Exercise training versus diet-induced weight-loss on metabolic risk factors and inflammatory markers in obese subjects: a 12-week randomized intervention study.

The purpose of this study was to investigate the effect of exercise training and diet-induced weight loss alone or in combination on inflammatory markers in circulation, in adipose tissue (AT) and in skeletal muscle (SM) in obese subjects. Seventy-nine obese subjects were randomized into a 12-wk intervention: 1) exercise only (EXO), 2) diet-induced weight loss using a very low energy diet (DIO), and 3) exercise and diet-induced weight-loss combined (DEX). Blood samples (metabolic and inflammatory markers) and AT and SM biopsies (mRNA expression) were collected at baseline and after 12 wk. In the EXO group the weight loss was 3.5 kg and in the DIO and DEX groups it was 12 kg in both. Vo(2max) was increased by 14-18% in the EXO and DEX groups with no changes in the DIO group. In the DIO and DEX groups, circulating levels of MCP-1, MIP-1alpha, IL-15, and IL-18 were decreased, and adiponectin was increased (P < 0.05 for all). In the EXO group, MCP-1 was decreased with 10% (P = 0.06). By combining the weight loss in all three groups, we found a correlation between the degree of weight loss and improvement in several of the inflammatory markers (P < 0.05). In AT biopsies, subjects in the DIO and DEX groups achieved a general beneficial but nonsignificant effect on the gene expression of inflammatory markers.

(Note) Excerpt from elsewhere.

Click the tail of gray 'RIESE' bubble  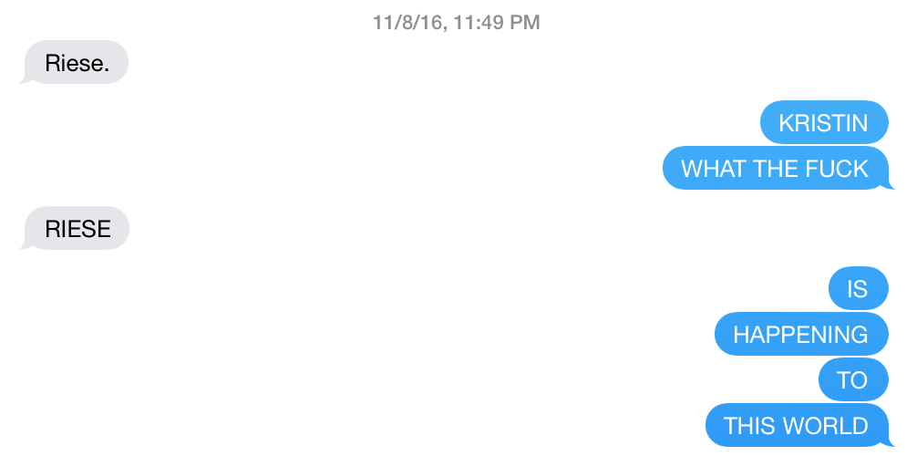pyautogui.click(x=26, y=245)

In the EXO group, no changes in AT adipokine mRNA were found except for an increment of adiponectin (P < 0.05). In SM, the only observed change was that the gene expression of IL-6 was increased in all three groups (P < 0.05). In conclusion, rather large weight losses (>5-7%) were found to have beneficial effects on circulating inflammatory markers in these obese subjects. Aerobic exercise for 12 wk, which increased Vo(2max), was found to have no effects on circulating inflammatory markers in these obese patients. It is suggested that more intensive exercise may be necessary to affect systemic inflammation.